#### WORK INSTRUCTION
Nothing may be left out or changed. Print every entry.

━━ RECORDS TO PROCESS ━━

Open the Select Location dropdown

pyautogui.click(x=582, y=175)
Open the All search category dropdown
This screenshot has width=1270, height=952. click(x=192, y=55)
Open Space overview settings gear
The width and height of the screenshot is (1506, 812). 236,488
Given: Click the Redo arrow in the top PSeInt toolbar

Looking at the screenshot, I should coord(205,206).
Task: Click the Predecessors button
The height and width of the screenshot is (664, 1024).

━━━

#### RESPONSE TO THIS EXERCISE
Open the Select Location dropdown

pyautogui.click(x=582, y=175)
Open the All search category dropdown
This screenshot has width=1270, height=952. click(x=192, y=55)
Open Space overview settings gear
The width and height of the screenshot is (1506, 812). 236,488
Given: Click the Redo arrow in the top PSeInt toolbar

Looking at the screenshot, I should coord(205,206).
Task: Click the Predecessors button
The height and width of the screenshot is (664, 1024).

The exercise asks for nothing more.